Study design: A baseline decision analytic model was developed with claims data from two managed care plans to replicate the treatment costs patients accrue subsequent to receiving a routine Pap smear with initial human review. Probabilities that a patient was at a particular decision point, as well as payments associated with that patient, were also determined empirically from the claims data. Clinical trial results for the AutoPap System (TriPath Imaging, Inc., Burlington, North Carolina) were incorporated into the model to develop an alternate scenario with 15% fewer false positives and 32% fewer false negatives.
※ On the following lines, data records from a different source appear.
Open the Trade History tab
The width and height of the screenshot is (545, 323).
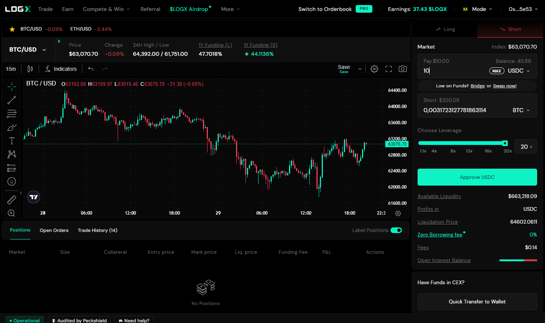pyautogui.click(x=97, y=230)
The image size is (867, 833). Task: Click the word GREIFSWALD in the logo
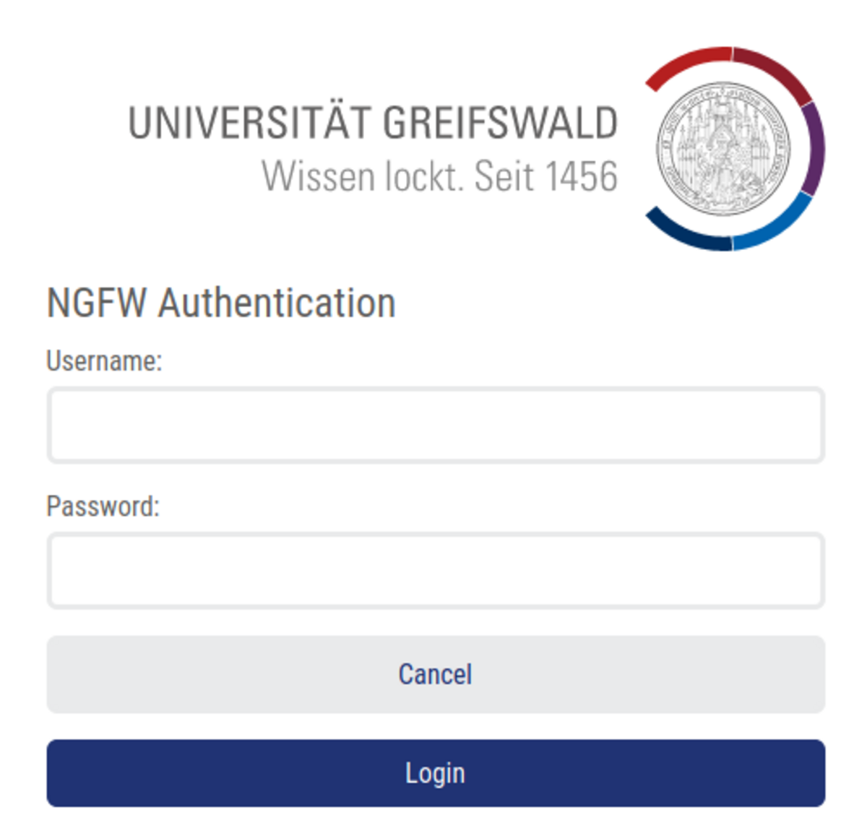[x=500, y=123]
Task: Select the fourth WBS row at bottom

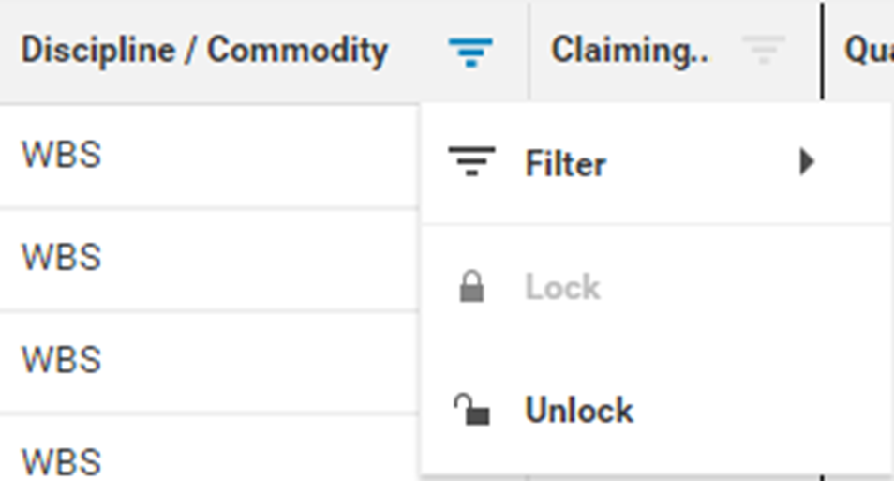Action: click(x=62, y=461)
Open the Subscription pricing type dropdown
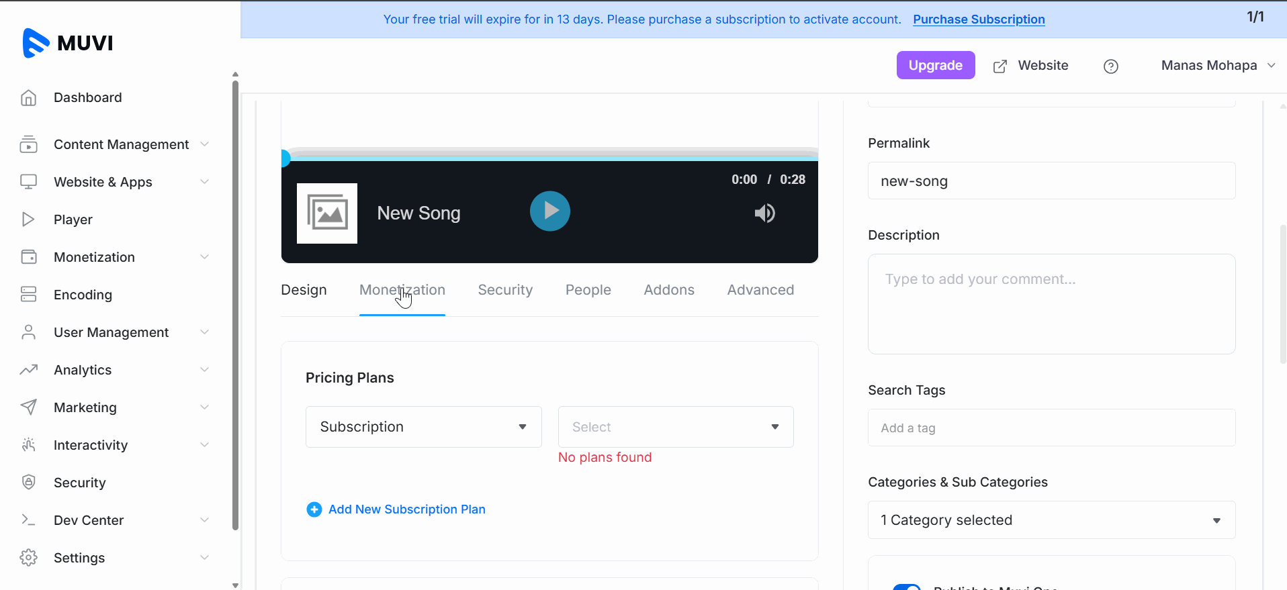 (x=423, y=427)
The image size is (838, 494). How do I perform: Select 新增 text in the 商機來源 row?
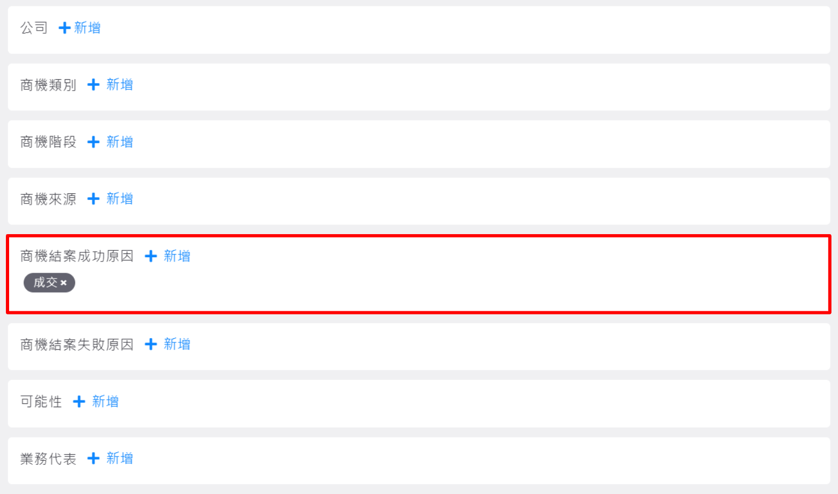pyautogui.click(x=120, y=199)
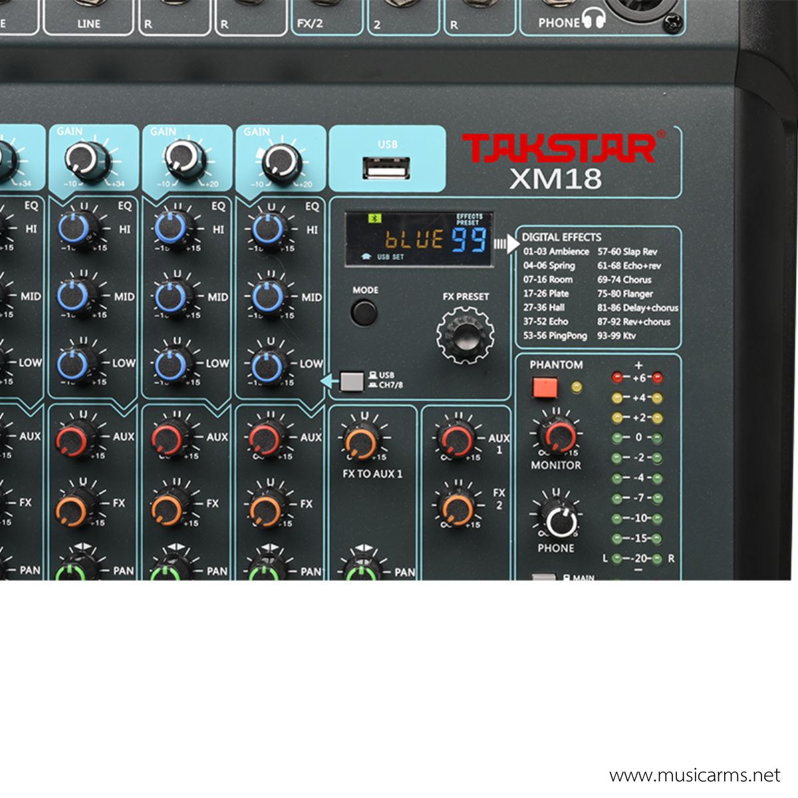This screenshot has width=798, height=798.
Task: Click the orange FX TO AUX 1 knob
Action: [x=361, y=442]
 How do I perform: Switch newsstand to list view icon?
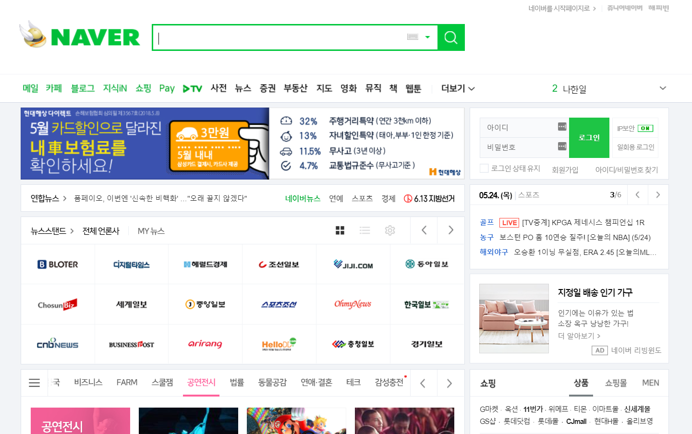click(365, 230)
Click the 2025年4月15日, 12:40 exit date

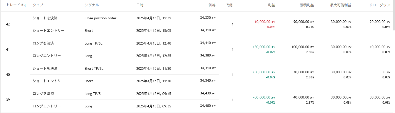[154, 44]
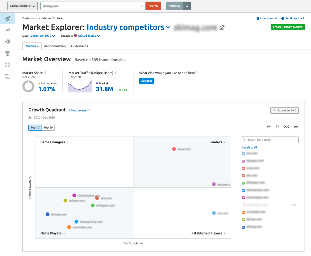Screen dimensions: 311x256
Task: Click the plus button next to Projects
Action: pyautogui.click(x=187, y=6)
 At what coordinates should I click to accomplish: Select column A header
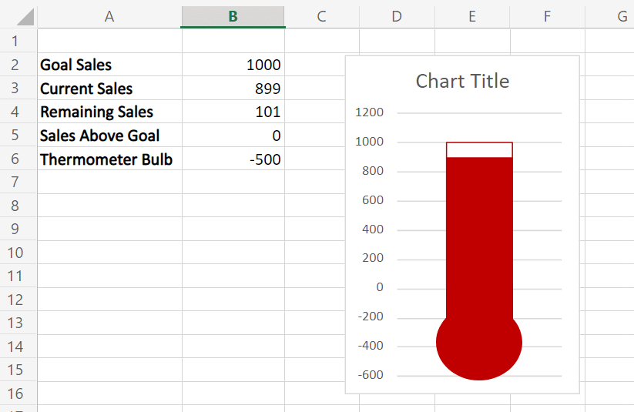(x=109, y=16)
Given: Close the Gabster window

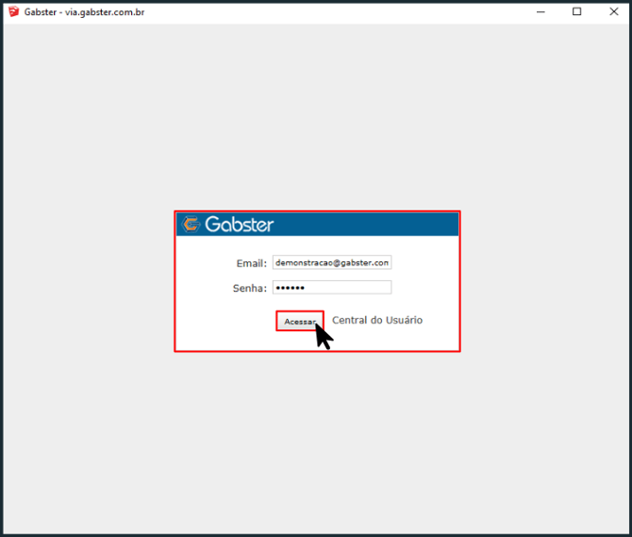Looking at the screenshot, I should tap(613, 12).
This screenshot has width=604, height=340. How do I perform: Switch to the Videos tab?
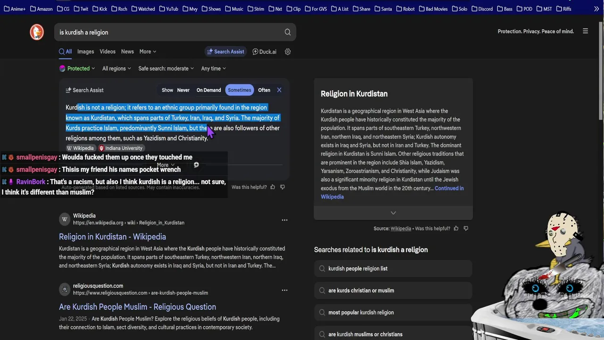pos(107,51)
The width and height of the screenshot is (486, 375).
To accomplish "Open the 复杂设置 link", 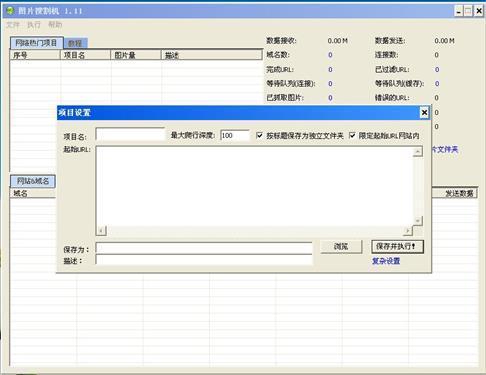I will [386, 261].
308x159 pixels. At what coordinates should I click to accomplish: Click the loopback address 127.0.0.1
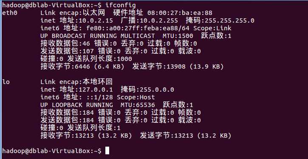[x=96, y=90]
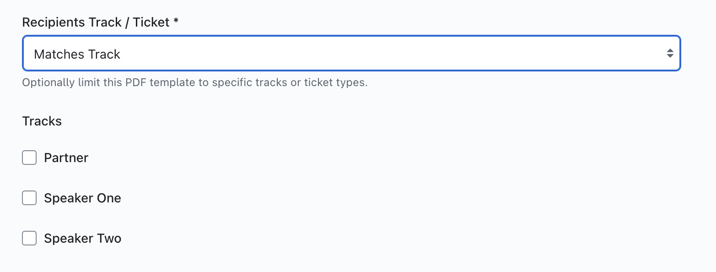Click the word "Optionally" in the helper text

[47, 83]
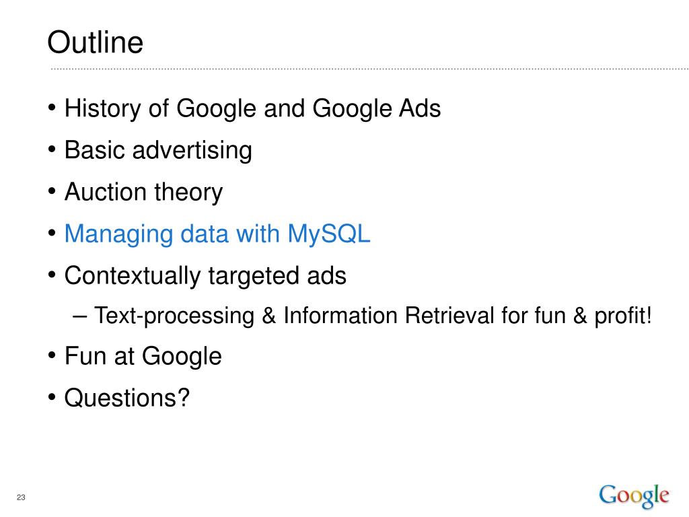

Sensitivity analyses were performed to model likely "real world" variation in laboratory results and treatment costs. Marginal costs associated with automated screening were calculated. Financial impacts were calculated in per member per month (PMPM) terms and included an incremental $20 payment for automated primary screening. Given that total PMPMs associated with health care delivery vary widely across the U.S., incremental impacts were also calculated from baseline PMPMs ranging from $80 to $160.
Results: PMPMs increased 5-10 cents, depending on baseline PMPM, test performance and treatment costs.
Conclusion: Although costs rose with automated Pap smears, the costs shifted to the diagnosis and treatment of true positives.